“He knows nothing; and he thinks he knows everything. That points clearly to a political career.” — George Bernard Shaw
I’m not planning to comment much on the U.S. presidential election process that unfortunately has already started to be foisted upon us all. In fact, I really do plan to ignore it as much as humanly possible. But sometimes a politician says something that’s so asinine and hypocritical that it simply cannot pass unchallenged.
Given who has the longest and most inglorious track record of making such statements you may think I’m talking about The Donald, but surprisingly it’s one of the other ones who’s stumbled across the tripwire of absurdity, one about whom I really didn’t know very much before today. This fool is named Marco Rubio.
I refer specifically to Rubio’s recent comments about higher education. As Bloomberg reports:
Rubio, 44, said he’d “bust this cartel” by establishing a new accreditation process more welcoming to low-cost, innovative providers. “This would expose higher education to the market forces of choice and competition, which would prompt a revolution driven by the needs of students — just as the needs of consumers drive the progress of every other industry in our economy,” he said.
This is asinine because it shows that Mr. Rubio is not afraid to get up in front of large groups of people and show that he knows nothing about how innovation in higher education works. It’s true that the regional accreditors are a somewhat exclusive club, but considering that they let in any school that meets their stated criteria, including such controversial institutions as the University of Phoenix, one can hardly rightfully call them a cartel.
Moreover, there are alternative paths where organizations that don’t fit the normal pattern can be part of the higher education system.

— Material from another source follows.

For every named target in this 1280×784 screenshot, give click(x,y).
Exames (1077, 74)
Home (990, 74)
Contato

Alternative accreditors like the Distance Education Accrediting Commission exist for this very purpose, and while better known schools vary in their acceptance of schools accredited by DEAC and the like, that’s an individual decision on the part of each school, it’s not systematic exclusion. Moreover, there are not one but two organizations where even non-academic providers of education and training can have their non-academic credentials be evaluated as the equivalent to college credit and accepted in transfer: the American Council on Education and the National College Credit Recommendation Service. In other words, what Mr. Rubio is calling for so loudly has already existed for decades.

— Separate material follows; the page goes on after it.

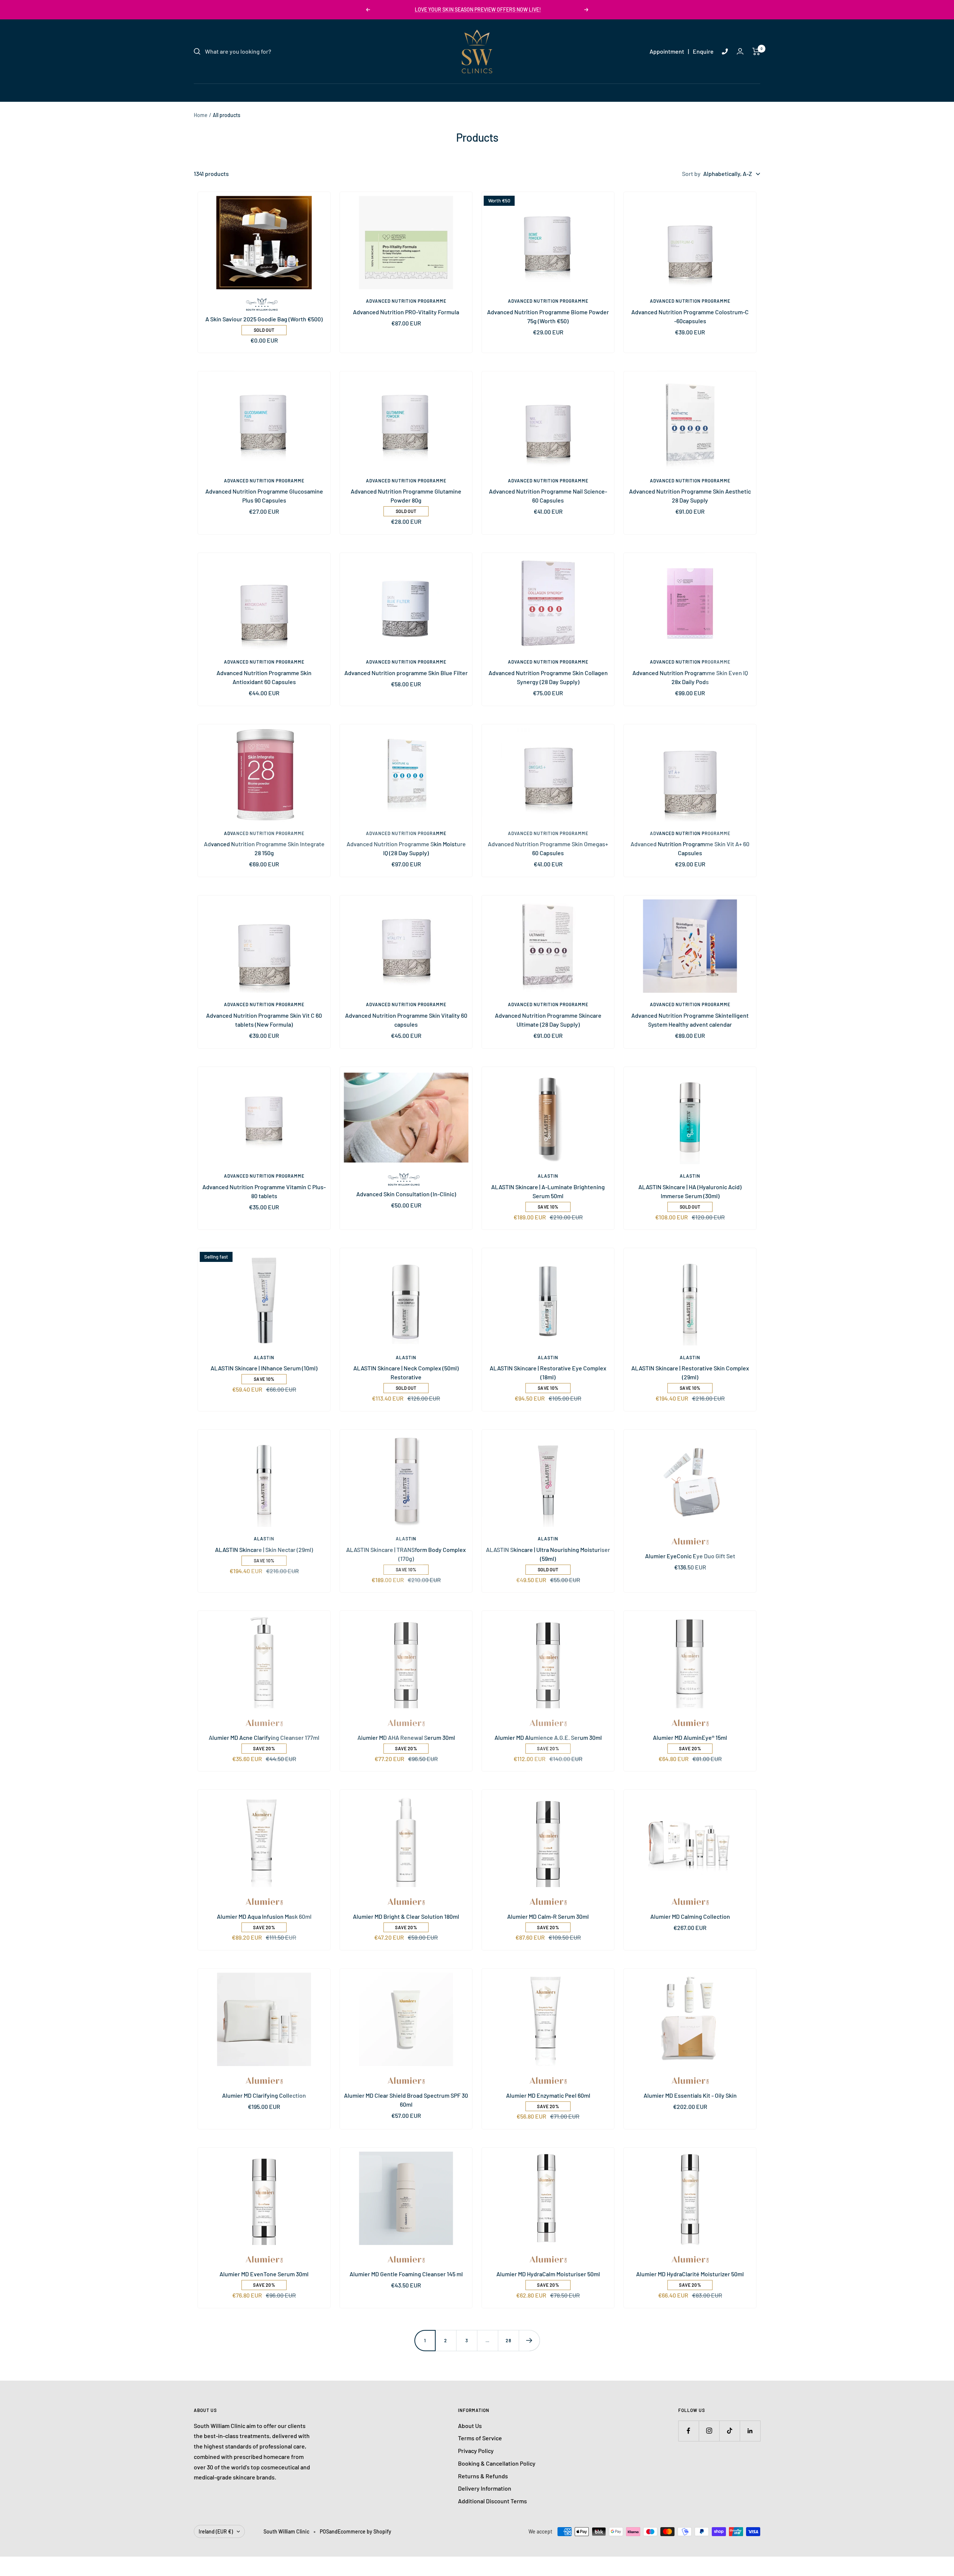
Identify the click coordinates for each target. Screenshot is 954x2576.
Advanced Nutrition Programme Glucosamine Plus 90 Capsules (264, 496)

But his merely being poorly informed is hardly unique. Perhaps as a back bencher he simply cannot afford competent advisors. What is truly inexcusable is the hypocrisy and how it drives home how ill suited for leadership this man truly is. How so? He refers to market forces as part of his call for public interference in an accreditation system that is conducted voluntarily by private agencies! It may be unclear whether he has no idea what market forces are, or whether he’s just using the term as a buzzword to try to sound good to those who advocate for free markets, but either way all he succeeds in doing is demonstrating that he shouldn’t be allowed anywhere near the reins of true power.
I realize that he’s far from the only Republican who praises free markets with one face while calling for big government with the other. But with this example coming so early and so brazenly, if no one calls him on it then it’s not a very good sign for things to come in the next fifteen interminable months.